There were no real big surprises on the macro front. However, the stimulus from Operation Twist (the Federal Reserve policy to sell $400 billion in short-term Treasuries in exchange for the same amount of longer-term bonds which started in October 2011 and will end in June 2012) has made a difference. That policy, combined with more positive developments coming out of Greece and European leaders over debt, did surprise with improved performance equity prices.
What is your current assessment of stock valuations given the strong start in the equity market?
Given the strong start in the equity market (+8.96% YTD in S&P 500 through Feb. 24), stock valuations are inherently less cheap than they were at the beginning of the year. On a historical basis, averaging last ten years of S&P 500 companies’ earnings and applying the Schiller P/E methodology, the S&P 500 is currently trading at 22.6 P/E, or 37.8% higher than the historical mean of 16.4.
Using this metric, the market seems overpriced. However, given the backdrop of a low interest rate environment for the foreseeable future, the market does not appear as overvalued as this one metric suggests.
What specific sectors and stocks are you active in and why?

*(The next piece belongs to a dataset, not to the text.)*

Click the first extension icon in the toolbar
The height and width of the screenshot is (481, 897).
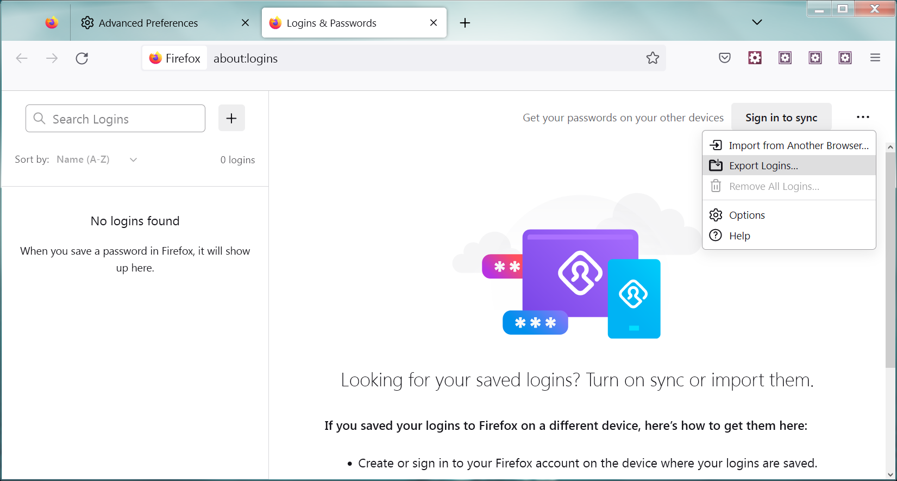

Generally, we are well-diversified across various sectors and stocks. With that said, we are particularly active in the financial and technology sectors. In the financial sector we like insurance and holding company giant Berkshire Hathaway (BRK.A) run by the Warren E. Buffett and his partner Charlie T. Munger. The company has a record of outperforming the S&P 500 Index over the long term and to date has outperformed the S&P 500 in every five-year period since inception.
Additionally, the shares are attractively priced as Buffett has recently made a public announcement that Berkshire is prepared buy back its own stock.
In the technology space, we like small and middle market payroll processor, Paychex, Inc. (PAYX) Despite high unemployment during this Great Recession, management was able to stabilize top line revenue and bottom line profits. Any recovery in the job market and/or short-term rates will be a benefit to Paychex. Additionally, we get paid a healthy 4.10% dividend to wait.
What trading strategies aren’t working out as expected for you, and why do you think that is?
With the benefit of 20/20 hindsight, our large overweight position in cash is not working out as expected. In tennis parlance, this was an unforced error because we started acquiring shares in August and September of 2011, but did not follow through in a meaningful way.
How do you see the rest of the year unfolding? What are the key events and variables that shape your outlook?
While we do not generally make market forecasts, the rest of the year should do okay, barring any hiccups from the European debt situation. Also this being a presidential year, coupled with a very accommodative monetary and fiscal policy should provide tailwinds for stocks in general.
Thanks, Sherman.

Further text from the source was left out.